In our last post, we looked at the Artificial Intelligence (AI) platforms that banks are using to drive their digital initiatives. Now, we come to the central question that banks are faced with: “We have a great brand. How do we grow revenue? And can we increase customer loyalty while doing it?”. Hopefully, you’re beginning to form a picture of how you might use AI to solve these business problems.
As you know, today’s marketplace for Financial Services is crowded and ultra-competitive. In the Age of the Customer, your buyer has an unprecedented level of access to information. Social networks, communities, and websites have armed your customers with information about your products long before they engage you in the sales process. Also, innovative technologies have introduced new players to the market in the form of FinTechs, who are able to compete head-to-head with traditional suppliers of financial services for market share. Consider these trends against the backdrop of a highly regulated industry that features market-driven pricing, and we reach a startling conclusion; your products and services have become commoditized. So, how do you leverage your brand to differentiate and grow revenue? The answer’s clear: you need to differentiate on service by anticipating customer needs to deliver a tailored customer journey, enabled by AI.
Today, banks like yours are doing exactly this, by implementing a digital strategy built around the enterprise customer in response to the changing and connected marketplace. At the heart of this strategy is the wealth of customer data that you can use to deliver augmented intelligence and analytics at the point of service. This data is your greatest untapped business asset.
Blending Data Assets to Unleash the Potential of AI
But our customers tell us that this data is siloed across systems. And it’s growing explosively, as external, fast-moving data sources are added to the catalogue of systems that you depend on to sell and service your customer. Other systems in this mix include the multiple, disconnected CRMs and transactional systems that are in use at your firm. To make the most of this data, you’ll need to provide an Enterprise Customer View (ECV); a single, harmonized understanding of the customer across regions, product lines, and channels. With an ECV, you’ll be able to implement enterprise-wide initiatives without the potential of working from conflicting copies of data, that will enable the insight discovery, predictive analytics, and automation needed to differentiate on service.
So, the key to growing revenue and increasing customer loyalty is to apply AI to an Enterprise Customer View of the client. Let’s look at three cases where AI has been applied to improve customer service, identify new opportunities, and collaborate globally.
Use AI to Improve Customer Experience & Revenue Outcomes
In the global banking context, there are many inputs that we can leverage. We’ll call these signals. Signals might include the analytics applied to market data about trade corridors, or the share of trade between two entities. Signals are available from your existing customer data, such as the balance sheet, which you can use to proactively identify acquisition targets at the right time in your customer’s lifecycle. And you can surface signals from past interactions and purchases that are stored in your CRM.

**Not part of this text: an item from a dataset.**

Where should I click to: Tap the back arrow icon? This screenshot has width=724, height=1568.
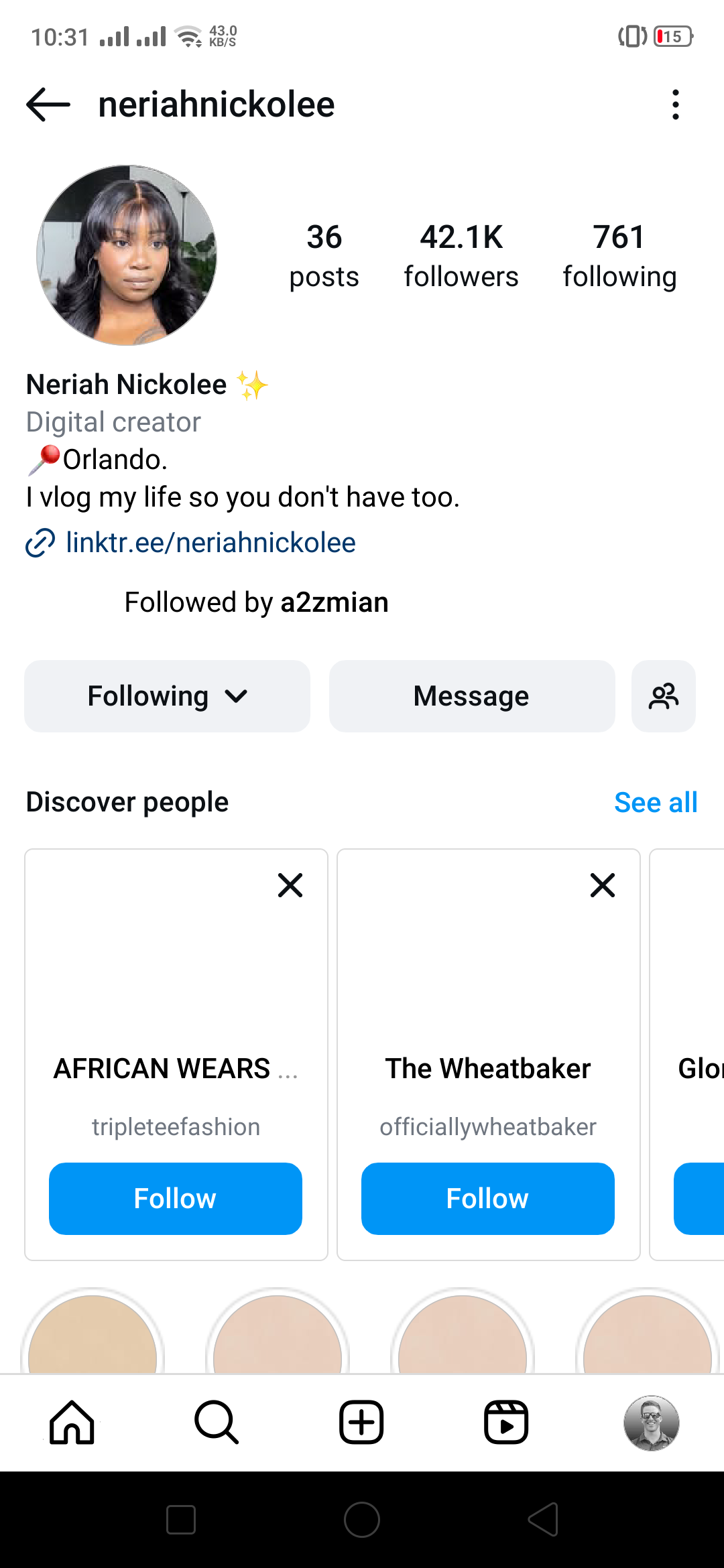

Using AI, you can overlay each of these signals to produce triggers that drive suggested next actions and proactive engagement. In the simplest of terms, triggers are an AI response to a set of signals, such as current market conditions and past buying behaviours. Triggers can be sent to your bankers, sales, and trading team members, providing them with real-time insights that are surfaced through their existing CRM or other sales systems. This will augment banker intelligence at the point of service by suggesting next best actions, vectoring clients into a segmentation strategy that’s proven to retain business, and ultimately increase client “stickiness” and loyalty.
Signals can also be used to identify new sales opportunities and automate account planning activities. The ECV and AI can be used to feed client process management and enterprise workflow platforms. This will help you automate the activities currently performed by your bankers, and optimize data-intensive processes to automate account planning and identify new opportunities. These solutions will provide you with just-in-time service delivery that’s tailored to your customer’s specific needs and preferences. And you’ll be able to bring product to market faster and shorten the time to revenue!
AI and your ECV will dramatically improve collaboration across lines of business, channels, and regions. For the first time, you’ll be able to service the Global Customer in a coherent way, benefiting from predictive analytics and cognitive services at each level of the customer hierarchy. Would you like to trigger an FX deal in Singapore off the back of a trade finance deal for a mining customer in London? Or drive your prospecting and sales activities by tagging counterparties that are not banked customers? We call this augmented intelligence at the point of service, and it’s the key to tailoring a customer journey that drives revenue and loyalty. AI and the ECV will do this for you.
You’ve seen how AI and the ECV will deliver a cohesive, intelligent experience every time your customer interacts with the bank. We believe that a well-constructed Intelligence-Driven Customer Management strategy will produce measurable results. When you build a strategy around your customer, and apply the right expertise in the right context by augmenting intelligence at the point of service, you’ll become their Banker of Choice. We’re confident that this will lead to improved customer loyalty, and you’ll win more business and increase share of wallet.
How have you used AI to transform your customer management strategy? I look forward to your comments.